--- Task brief ---
According to the passage below, what has already been implemented for Gnome 3 for multi-touch purposes?

--- Passage ---

** Start **

The trickier question is, will Sugar or Gnome be optimized for touch? Or, for that matter, will Android handle different sized devices well?

"The trickier question is, will Sugar or Gnome be optimized for touch? [...]"

Yes, they will. I am actually useing both on my Tablet. XInput2 is already implemented for Gnome 3 (Gnome 2.31 development) for multi-touch purpose and Sugar will not be that different

Well... I'm sure you can use Gnome with a touchscreen, but the iPad has demonstrated that you really want an entirely different style of user interaction... is Gnome going to do that?

"Well... I'm sure you can use Gnome with a touchscreen, but the iPad has demonstrated that you really want an entirely different style of user interaction... is Gnome going to do that?"

** End **

--- Listed records ---
** Start **

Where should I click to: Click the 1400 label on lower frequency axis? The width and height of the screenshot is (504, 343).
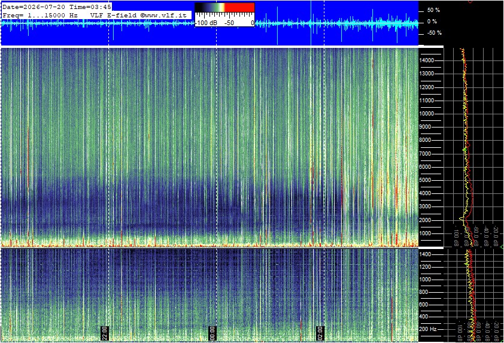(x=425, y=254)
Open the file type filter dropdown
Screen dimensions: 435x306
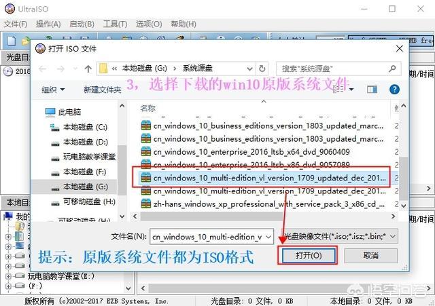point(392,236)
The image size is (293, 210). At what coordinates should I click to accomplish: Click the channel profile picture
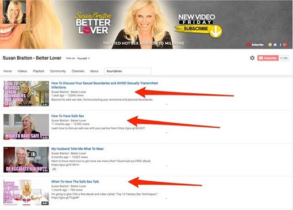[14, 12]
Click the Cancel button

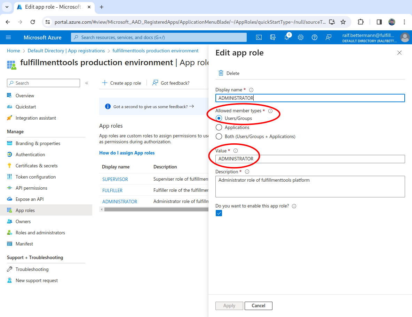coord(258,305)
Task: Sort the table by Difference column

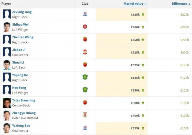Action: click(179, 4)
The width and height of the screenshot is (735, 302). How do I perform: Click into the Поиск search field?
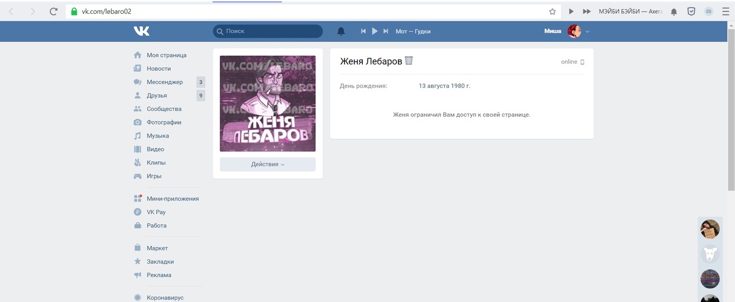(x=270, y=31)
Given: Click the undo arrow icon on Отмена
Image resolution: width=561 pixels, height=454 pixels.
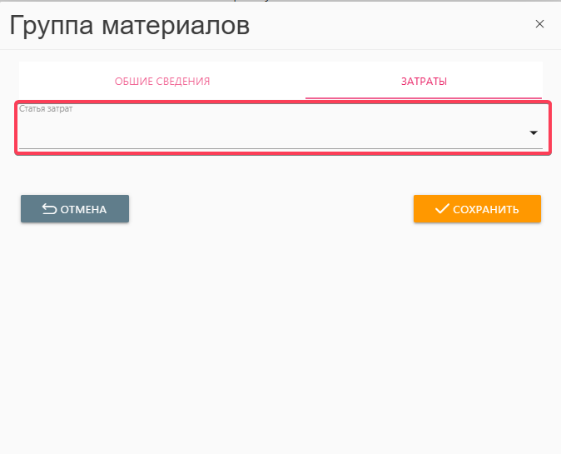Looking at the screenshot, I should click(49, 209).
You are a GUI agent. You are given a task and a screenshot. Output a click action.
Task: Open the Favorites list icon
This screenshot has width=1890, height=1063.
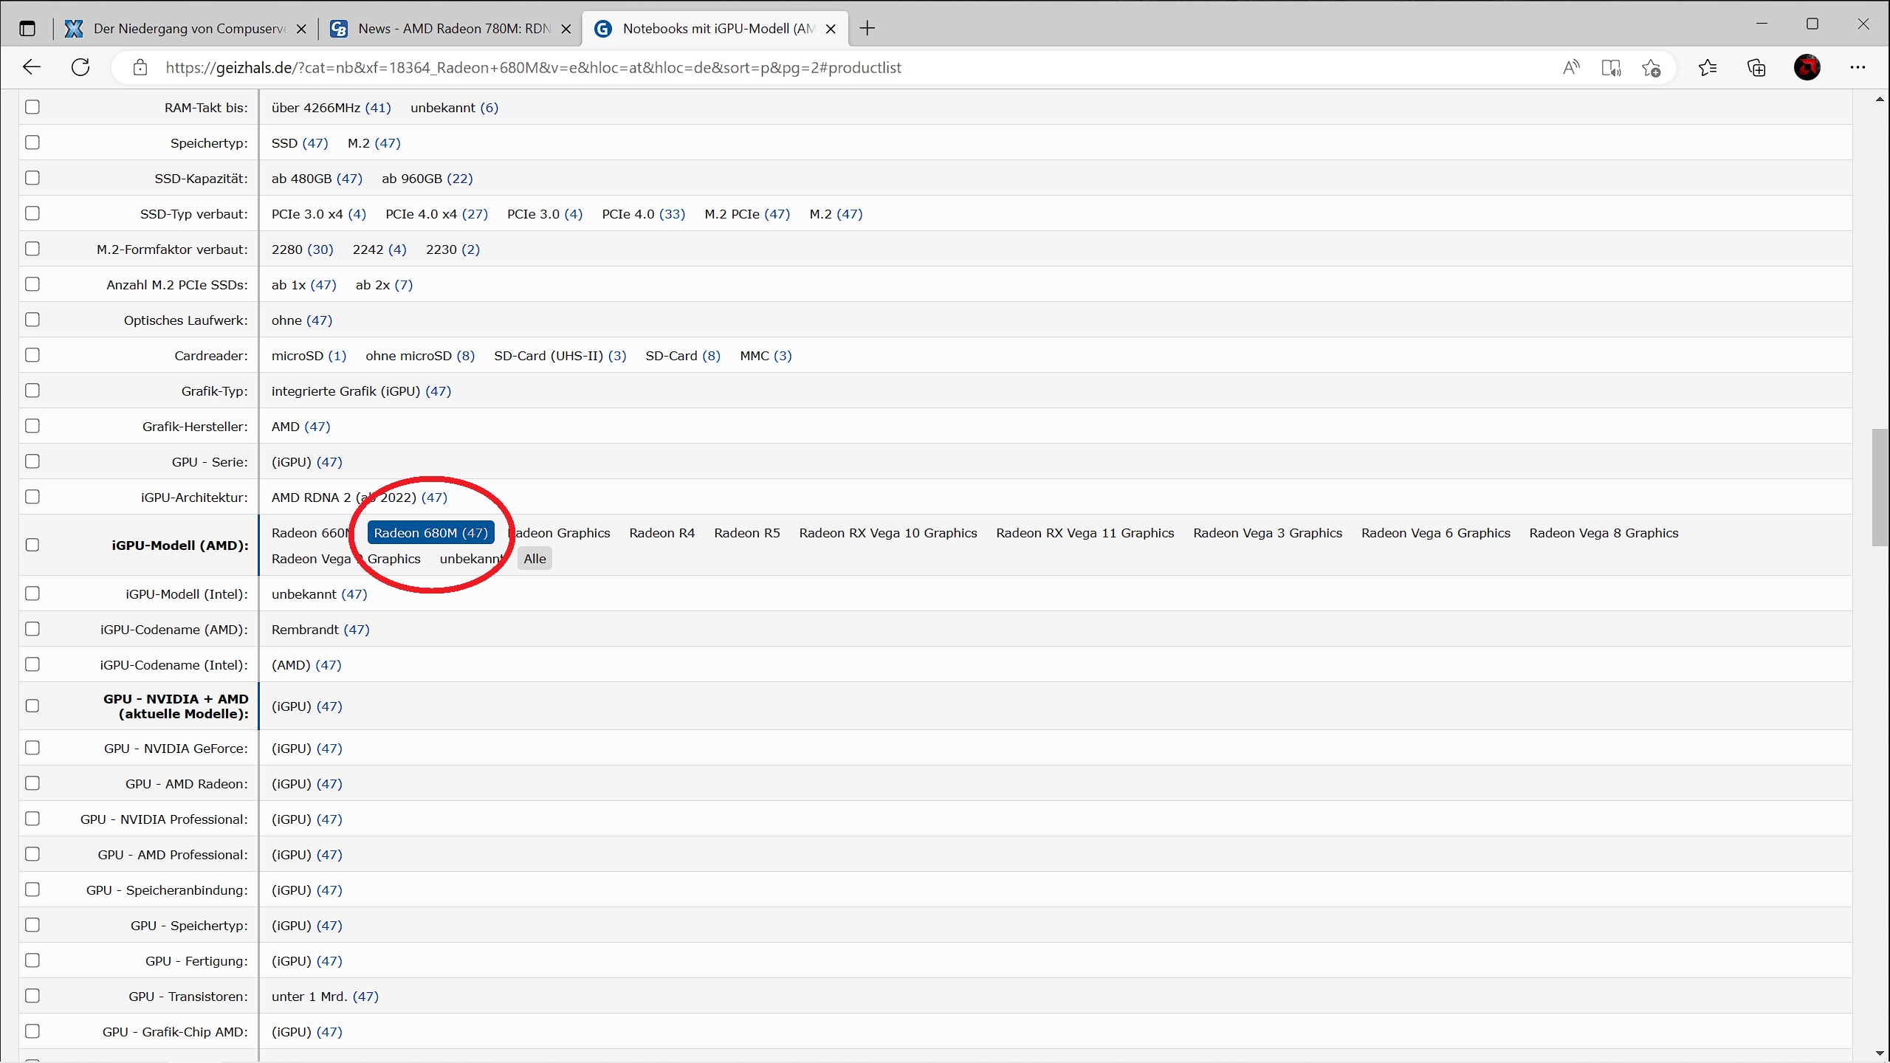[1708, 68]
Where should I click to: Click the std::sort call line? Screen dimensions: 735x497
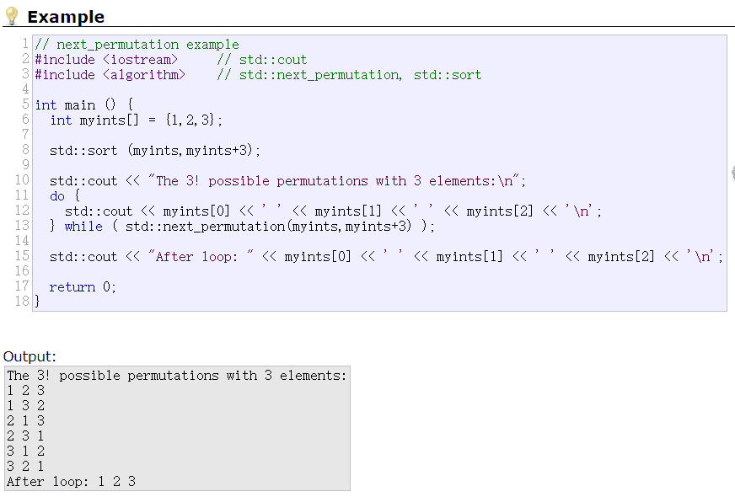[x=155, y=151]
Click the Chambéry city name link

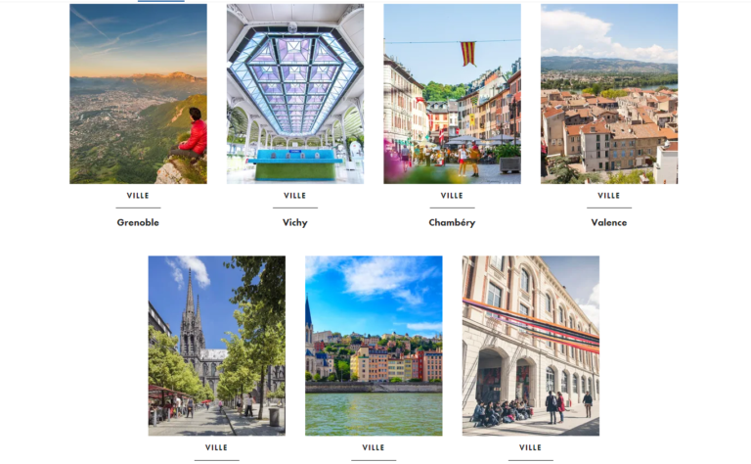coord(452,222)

** End **

--- Exercise answer ---
XInput2